Benin, Tansania, Ruanda, Ghana und Liberia: Die Reiseroute ist gut gewählt, um alle Vorwürfe, die
USA seien auf dem schwarzen Kontinent primär an Erdöl und an Terrorbekämpfung interessiert, zu
entkräften. Schon bei seiner ersten Afrika-Reise 2003, die Bush nach Senegal, Uganda, Botswana
sowie in die regionalen Großmächte Südafrika und Nigeria führte, hatte der USA-Präsident eine
Verbindung seiner Reise mit Ölinteressen als »eine der absurdesten Verschwörungstheorien«, die
er je gehört habe, abgetan. Und in der Tat: Bis auf Ghana, wo im Juni 2007 Erdöl entdeckt wurde,
das derzeit einen geschätzten Marktwert von umgerechnet rund 30 Milliarden Euro hat, haben die
anderen Besuchsländer weder schwarzes Gold vorzuweisen noch sind sie von strategischer
Bedeutung im weltumspannenden Kampf gegen den Terror.
Doch auch wenn die aktuelle Reise von Bush keine Ölsafari ist, gilt das Hauptaugenmerk
nichtsdestotrotz den reichen Rohstoffvorkommen des Kontinents. Schließlich beherbergt Afrika 89
Prozent der Weltreserven an Platin, 60 Prozent der Diamanten sowie bedeutende Anteile bei Gold,
Kobalt, Mangan, Chrom, Bauxit, Nickel, Kupfer, Kohle und Uran. Und 2010 soll nach Prognosen
jedes fünfte Barrel (159 Liter) Öl auf dem Weltmarkt aus der Region des Golfs von Guinea kommen
– vorwiegend aus Nigeria und Angola.
In den letzten zehn Jahren ist die Ölfördermenge in Afrika um 36 Prozent gestiegen. Mit China, dem
Erdölimporteur mit den höchsten Wachstumsraten, haben die USA einen starken Rivalen im
Wettlauf um die begehrten Förderlizenzen. Derzeit importieren die USA knapp vier Millionen Barrel
pro Tag aus Afrika, während China bereits bei zwei Millionen angelangt ist.

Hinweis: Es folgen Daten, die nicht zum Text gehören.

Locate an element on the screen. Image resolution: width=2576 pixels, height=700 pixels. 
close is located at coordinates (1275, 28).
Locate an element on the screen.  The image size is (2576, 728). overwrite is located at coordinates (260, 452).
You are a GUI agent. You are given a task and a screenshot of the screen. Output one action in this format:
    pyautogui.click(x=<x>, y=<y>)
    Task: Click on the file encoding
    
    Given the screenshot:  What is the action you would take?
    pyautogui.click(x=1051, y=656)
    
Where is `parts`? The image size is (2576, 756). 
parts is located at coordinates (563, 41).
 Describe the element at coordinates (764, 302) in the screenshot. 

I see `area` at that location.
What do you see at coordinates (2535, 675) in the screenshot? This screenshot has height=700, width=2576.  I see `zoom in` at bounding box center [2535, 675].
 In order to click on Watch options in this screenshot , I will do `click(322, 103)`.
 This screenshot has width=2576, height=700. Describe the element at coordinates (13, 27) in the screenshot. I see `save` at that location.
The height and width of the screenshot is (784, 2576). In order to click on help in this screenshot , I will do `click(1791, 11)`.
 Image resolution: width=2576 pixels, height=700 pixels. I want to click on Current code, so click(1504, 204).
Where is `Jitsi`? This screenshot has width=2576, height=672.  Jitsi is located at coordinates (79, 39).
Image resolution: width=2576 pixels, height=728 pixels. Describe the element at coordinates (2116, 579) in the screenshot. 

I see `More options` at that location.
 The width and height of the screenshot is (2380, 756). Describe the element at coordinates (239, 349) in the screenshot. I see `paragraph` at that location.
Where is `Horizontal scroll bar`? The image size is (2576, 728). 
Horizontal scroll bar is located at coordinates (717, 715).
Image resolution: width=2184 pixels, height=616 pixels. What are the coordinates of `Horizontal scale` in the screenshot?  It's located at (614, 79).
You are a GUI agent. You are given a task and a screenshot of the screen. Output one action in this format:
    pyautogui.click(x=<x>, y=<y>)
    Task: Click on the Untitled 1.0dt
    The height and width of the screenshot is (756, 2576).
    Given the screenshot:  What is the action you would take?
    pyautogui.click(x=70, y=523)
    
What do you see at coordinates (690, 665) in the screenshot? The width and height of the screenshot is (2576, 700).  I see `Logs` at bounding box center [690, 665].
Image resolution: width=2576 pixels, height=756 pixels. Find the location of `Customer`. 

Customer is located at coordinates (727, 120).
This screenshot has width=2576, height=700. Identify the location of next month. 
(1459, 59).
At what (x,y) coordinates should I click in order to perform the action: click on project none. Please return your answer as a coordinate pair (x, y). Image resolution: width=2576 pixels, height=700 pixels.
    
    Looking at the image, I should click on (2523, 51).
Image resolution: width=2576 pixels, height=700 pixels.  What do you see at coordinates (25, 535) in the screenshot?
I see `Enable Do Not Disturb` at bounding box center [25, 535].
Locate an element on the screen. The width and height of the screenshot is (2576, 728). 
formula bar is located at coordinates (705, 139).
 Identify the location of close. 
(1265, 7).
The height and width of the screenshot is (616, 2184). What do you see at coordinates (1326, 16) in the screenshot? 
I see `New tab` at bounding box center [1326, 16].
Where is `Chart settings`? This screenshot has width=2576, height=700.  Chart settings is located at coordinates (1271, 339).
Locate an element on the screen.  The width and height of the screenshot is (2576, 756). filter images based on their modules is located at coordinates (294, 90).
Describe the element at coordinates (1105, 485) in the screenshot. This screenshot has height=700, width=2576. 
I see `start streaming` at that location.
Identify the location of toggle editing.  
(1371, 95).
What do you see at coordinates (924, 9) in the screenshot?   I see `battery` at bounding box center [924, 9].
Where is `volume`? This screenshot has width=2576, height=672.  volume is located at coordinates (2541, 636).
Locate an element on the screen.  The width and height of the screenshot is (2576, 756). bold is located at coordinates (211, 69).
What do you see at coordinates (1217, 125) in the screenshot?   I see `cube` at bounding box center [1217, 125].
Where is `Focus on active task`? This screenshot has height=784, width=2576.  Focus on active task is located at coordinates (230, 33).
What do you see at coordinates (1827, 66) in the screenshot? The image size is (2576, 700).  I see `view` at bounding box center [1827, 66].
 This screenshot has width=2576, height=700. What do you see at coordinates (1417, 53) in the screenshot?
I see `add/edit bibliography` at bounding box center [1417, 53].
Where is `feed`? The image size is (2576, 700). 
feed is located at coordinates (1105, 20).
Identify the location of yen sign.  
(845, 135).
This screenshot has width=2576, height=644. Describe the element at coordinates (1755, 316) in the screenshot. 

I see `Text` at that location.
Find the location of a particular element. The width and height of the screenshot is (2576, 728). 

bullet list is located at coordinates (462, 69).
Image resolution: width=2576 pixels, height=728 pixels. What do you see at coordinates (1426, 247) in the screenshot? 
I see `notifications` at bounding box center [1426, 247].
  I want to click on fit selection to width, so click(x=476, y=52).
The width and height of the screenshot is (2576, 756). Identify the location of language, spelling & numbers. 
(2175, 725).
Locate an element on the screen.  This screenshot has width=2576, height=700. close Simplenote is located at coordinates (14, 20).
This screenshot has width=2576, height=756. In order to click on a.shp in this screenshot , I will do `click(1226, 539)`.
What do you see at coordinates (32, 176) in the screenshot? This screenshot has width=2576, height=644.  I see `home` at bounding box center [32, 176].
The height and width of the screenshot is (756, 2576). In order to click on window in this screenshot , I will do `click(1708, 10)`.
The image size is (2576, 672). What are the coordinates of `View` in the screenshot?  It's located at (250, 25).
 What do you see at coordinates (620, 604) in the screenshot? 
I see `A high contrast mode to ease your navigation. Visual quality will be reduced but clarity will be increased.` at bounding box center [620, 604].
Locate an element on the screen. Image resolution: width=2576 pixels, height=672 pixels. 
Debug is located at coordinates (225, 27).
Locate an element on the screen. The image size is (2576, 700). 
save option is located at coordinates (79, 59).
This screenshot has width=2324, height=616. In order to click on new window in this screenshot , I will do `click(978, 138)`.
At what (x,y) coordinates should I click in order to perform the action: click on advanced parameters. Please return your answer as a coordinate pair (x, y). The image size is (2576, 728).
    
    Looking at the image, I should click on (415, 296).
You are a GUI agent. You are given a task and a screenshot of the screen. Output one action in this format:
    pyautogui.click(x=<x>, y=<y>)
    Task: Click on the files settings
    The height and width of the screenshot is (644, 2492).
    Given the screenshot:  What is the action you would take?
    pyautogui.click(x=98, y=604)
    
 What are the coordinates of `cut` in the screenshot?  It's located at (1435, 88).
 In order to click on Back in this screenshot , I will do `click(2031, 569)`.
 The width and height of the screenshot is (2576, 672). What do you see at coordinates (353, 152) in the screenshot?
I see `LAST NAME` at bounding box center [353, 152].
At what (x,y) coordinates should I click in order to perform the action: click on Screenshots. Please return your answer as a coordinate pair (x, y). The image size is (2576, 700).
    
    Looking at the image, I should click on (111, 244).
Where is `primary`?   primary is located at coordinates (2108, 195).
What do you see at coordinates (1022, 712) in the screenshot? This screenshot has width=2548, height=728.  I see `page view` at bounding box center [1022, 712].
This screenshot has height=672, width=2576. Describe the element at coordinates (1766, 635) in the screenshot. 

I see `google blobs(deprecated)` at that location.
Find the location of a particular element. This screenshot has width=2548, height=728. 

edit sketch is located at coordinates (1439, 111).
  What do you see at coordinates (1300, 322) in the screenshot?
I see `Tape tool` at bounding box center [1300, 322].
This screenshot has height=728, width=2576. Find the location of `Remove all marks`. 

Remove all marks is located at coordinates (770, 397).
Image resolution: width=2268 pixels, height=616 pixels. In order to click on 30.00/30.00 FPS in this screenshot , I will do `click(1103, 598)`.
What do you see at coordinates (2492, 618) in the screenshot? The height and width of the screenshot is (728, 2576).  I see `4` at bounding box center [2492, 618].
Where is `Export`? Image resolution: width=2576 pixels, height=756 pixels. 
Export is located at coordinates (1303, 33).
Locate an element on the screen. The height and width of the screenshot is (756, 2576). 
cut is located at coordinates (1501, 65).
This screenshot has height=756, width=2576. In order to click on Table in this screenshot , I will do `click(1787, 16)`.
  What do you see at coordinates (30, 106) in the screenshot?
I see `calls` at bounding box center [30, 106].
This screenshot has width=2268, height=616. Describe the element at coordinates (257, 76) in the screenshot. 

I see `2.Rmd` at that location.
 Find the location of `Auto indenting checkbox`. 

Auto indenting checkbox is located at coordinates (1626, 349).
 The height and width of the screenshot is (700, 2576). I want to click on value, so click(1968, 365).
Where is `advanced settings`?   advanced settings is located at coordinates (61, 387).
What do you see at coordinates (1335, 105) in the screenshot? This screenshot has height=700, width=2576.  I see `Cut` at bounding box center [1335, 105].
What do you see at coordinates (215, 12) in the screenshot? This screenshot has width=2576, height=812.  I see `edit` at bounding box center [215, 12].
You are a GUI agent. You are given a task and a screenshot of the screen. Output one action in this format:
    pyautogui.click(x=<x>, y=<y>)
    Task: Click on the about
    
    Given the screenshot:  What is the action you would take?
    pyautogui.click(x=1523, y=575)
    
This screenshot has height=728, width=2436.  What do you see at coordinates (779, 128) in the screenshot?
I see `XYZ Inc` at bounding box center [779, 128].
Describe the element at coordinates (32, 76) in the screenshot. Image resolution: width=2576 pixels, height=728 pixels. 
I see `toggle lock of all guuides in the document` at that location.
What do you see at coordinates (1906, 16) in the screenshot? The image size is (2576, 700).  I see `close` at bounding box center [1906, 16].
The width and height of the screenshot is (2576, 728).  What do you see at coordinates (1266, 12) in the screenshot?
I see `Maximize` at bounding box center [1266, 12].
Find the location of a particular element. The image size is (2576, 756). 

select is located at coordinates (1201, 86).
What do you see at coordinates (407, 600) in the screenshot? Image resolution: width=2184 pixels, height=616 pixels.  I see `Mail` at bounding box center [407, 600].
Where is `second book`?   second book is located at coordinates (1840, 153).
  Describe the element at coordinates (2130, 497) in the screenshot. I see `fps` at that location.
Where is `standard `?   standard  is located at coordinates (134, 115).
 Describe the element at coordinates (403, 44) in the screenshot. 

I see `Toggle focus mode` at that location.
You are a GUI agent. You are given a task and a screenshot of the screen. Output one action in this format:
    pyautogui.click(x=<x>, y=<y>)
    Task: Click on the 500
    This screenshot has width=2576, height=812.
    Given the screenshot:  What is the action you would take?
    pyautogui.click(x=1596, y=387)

Schon 2002 kam aus Washington die Prognose, dass der Anteil Afrikas südlich der Sahara an den
Ölimporten der USA von damals zehn Prozent auf 25 Prozent im Jahr 2015 steigen könnte. Heute
liegt der Anteil Afrikas südlich der Sahara an den US-Ölimporten bereits bei 18 Prozent.
Das damals von neutralen Experten abgeleitete strategische Interesse der USA an Afrika wird
inzwischen offen eingestanden: »Afrika hat eine wachsende strategische Bedeutung für die globale
Sicherheit«, erklärte jüngst die Vizestaatssekretärin für Afrika im Pentagon, Theresa Whelan.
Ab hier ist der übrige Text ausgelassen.